CDM, LDM, PDM: The Three-Layer Architecture That Makes Geospatial Data Last

Geospatial data projects have a particular pathology: they start with a shapefile, graduate to a GeoPackage, and eventually arrive at a PostGIS schema that nobody fully understands, carrying geometry in a projection nobody chose deliberately, with attribute names inherited from a 2003 ArcInfo coverage.

The CDM → LDM → PDM hierarchy exists to prevent this. It forces deliberate thinking at three levels of abstraction before a single table is created.

The Conceptual Data Model (CDM)

The CDM answers: what entities exist in this domain, and how do they relate to each other? It is technology-agnostic, uses business language, and is the layer where domain experts (not database architects) should lead.

For a utility network, the CDM entities might be: Asset, Asset Class, Owner, Maintenance Zone, Survey Record, and Feature of Interest. The CDM makes explicit that a Survey Record belongs to exactly one Asset but an Asset can have many Survey Records — a cardinality decision that will propagate through every subsequent layer.

The CDM is where you discover that "pipeline" means different things to the integrity team (a physical object with a weld count) and the GIS team (a line geometry with a licence reference) — and where you reconcile that before it becomes a schema bug.

COMMON MISTAKE
Treating the CDM as optional documentation produced after the physical schema is built. By that point the CDM is archaeology, not design.

The Logical Data Model (LDM)

The LDM translates CDM entities into normalised tables with typed attributes, but still without committing to a specific database technology. It is where you make decisions about normalisation (3NF as default, with documented exceptions), primary and foreign key strategies, and the handling of temporal data.

For geospatial systems, the LDM is where geometry enters the model — but as a typed attribute (geometry: Polygon, SRID: 27700) not as a physical column definition. The LDM should specify: what geometry types are allowed, what coordinate reference systems are permitted, whether geometry is stored alongside attributes or in a linked geometry table, and what topology rules govern relationships between features.

Projects that skip the LDM typically discover CRS ambiguity (mixed OSGB36 and WGS84 in the same table) and geometry type confusion (LineString vs MultiLineString) only when spatial queries start returning wrong results in production.

→Define geometry types and permitted CRS at LDM stage, not at ETL time
→Specify temporal modelling strategy — valid time, transaction time, or bitemporal
→Document all many-to-many relationships that will require bridge tables
→Define the coordinate precision policy — how many decimal places are meaningful?

The Physical Data Model (PDM)

The PDM is the technology-specific realisation of the LDM. For a PostGIS deployment, this means: table DDL with specific column types, index strategy (GIST for geometry, B-tree for attribute lookups), partition strategy for large feature classes, row-level security definitions, and materialised view specifications for performance-critical queries.

The PDM is also where you document the non-obvious decisions: why GEOGRAPHY type was chosen over GEOMETRY for a global pipeline network (because the Haversine distance calculation matters at those scales); why a BRIN index was chosen over a GIST index for a time-series raster product; why the geometry is stored in EPSG:27700 internally but reprojected to EPSG:4326 at the API layer.

Why geospatial projects skip CDM and LDM

The honest answer is that GIS tools make it easy.

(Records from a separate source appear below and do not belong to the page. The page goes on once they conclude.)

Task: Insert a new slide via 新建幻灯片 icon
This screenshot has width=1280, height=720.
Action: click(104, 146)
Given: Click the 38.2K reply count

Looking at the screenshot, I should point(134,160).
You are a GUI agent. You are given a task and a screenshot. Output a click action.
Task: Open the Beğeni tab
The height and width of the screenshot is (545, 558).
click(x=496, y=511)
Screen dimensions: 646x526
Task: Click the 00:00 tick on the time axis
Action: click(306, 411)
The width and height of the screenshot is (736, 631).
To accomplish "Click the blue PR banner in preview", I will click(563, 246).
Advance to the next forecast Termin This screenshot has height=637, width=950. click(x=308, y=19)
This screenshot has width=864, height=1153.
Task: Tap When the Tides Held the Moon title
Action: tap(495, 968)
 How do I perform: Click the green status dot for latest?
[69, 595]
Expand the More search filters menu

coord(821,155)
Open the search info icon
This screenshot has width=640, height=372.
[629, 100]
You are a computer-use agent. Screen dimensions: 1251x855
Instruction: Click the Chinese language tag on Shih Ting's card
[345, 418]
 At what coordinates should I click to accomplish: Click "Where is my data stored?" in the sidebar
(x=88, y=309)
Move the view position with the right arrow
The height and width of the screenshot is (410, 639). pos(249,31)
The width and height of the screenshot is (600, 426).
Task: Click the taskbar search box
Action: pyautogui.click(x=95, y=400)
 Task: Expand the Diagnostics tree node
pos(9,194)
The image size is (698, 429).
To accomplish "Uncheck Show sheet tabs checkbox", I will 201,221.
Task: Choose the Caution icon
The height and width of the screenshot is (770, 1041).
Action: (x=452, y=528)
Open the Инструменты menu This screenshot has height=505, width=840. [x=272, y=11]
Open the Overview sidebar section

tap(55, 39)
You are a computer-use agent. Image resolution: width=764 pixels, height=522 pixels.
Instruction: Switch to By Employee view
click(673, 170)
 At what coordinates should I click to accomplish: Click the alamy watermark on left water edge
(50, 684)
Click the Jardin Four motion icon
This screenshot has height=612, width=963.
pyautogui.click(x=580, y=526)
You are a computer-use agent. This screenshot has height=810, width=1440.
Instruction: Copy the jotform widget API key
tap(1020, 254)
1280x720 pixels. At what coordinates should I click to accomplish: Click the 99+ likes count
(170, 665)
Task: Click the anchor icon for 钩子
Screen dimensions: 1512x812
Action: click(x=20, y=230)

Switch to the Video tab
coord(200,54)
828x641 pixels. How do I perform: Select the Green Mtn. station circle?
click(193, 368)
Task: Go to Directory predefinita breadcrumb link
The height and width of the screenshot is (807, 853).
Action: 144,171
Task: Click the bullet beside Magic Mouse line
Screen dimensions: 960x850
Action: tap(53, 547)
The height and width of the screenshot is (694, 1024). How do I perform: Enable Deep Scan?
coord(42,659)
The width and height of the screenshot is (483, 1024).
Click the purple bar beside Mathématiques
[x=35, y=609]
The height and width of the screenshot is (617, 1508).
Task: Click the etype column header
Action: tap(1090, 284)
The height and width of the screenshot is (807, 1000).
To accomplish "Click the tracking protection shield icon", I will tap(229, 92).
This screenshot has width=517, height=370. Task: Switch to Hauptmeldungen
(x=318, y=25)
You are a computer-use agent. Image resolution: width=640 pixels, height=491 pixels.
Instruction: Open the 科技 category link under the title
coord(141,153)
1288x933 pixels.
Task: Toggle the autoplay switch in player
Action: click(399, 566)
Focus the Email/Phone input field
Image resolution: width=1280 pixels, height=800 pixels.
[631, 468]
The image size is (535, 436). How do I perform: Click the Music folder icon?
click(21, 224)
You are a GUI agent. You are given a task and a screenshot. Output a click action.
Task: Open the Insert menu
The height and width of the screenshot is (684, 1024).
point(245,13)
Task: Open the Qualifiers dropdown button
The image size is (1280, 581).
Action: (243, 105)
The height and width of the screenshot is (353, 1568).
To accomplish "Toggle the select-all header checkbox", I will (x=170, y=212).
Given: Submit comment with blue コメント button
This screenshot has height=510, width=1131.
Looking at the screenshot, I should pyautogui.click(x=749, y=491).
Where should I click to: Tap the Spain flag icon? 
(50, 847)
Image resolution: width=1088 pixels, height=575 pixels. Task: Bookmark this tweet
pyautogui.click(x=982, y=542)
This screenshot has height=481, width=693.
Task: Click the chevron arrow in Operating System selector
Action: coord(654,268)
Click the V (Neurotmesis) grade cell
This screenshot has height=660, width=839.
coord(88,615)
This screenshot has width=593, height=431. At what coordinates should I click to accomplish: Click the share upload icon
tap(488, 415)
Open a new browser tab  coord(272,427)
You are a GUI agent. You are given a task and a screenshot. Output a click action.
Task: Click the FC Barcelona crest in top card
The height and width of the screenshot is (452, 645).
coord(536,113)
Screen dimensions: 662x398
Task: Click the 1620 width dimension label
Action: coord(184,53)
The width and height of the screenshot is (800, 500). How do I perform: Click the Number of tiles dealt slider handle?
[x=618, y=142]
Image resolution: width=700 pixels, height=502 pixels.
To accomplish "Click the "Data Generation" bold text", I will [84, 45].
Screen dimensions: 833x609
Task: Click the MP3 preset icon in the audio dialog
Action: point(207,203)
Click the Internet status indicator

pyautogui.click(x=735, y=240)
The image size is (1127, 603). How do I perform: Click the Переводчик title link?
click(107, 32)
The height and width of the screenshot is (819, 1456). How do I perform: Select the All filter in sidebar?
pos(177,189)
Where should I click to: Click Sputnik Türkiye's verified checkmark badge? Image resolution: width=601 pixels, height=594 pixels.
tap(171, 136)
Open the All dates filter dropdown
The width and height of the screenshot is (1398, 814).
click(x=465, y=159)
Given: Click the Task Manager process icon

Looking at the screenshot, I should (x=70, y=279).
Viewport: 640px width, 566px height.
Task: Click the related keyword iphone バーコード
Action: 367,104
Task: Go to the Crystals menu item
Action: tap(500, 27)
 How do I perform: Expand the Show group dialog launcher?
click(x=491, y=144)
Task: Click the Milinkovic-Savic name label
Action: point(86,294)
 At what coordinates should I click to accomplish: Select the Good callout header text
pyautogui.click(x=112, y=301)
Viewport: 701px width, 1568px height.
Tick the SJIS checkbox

QGIS will import a shapefile and create a PostGIS table in three clicks. ArcGIS Pro will propose a schema from a CSV. The tooling creates an illusion that the modelling work is done when the data is loaded.

The second reason is that geospatial projects are often initiated by field data collection rather than system design — a survey team has captured data in a particular format, and the project brief is "put this in a database," not "design a data architecture."

ActiveSense addresses this by insisting on a CDM workshop before any schema work begins. This typically takes one day for a bounded domain and two to three days for multi-source integration projects. The investment is returned within the first month of development.

The cost of skipping

On a recent UK government spatial data platform project, ActiveSense inherited a PostGIS database with 340 tables, no documented schema, mixed CRS (WGS84 and OSGB36 in the same feature class, no column indicating which), and a geometry column called "geom" in some tables and "shape" in others. The retroactive data modelling exercise took six weeks and required a controlled migration of 2.4 billion geometries.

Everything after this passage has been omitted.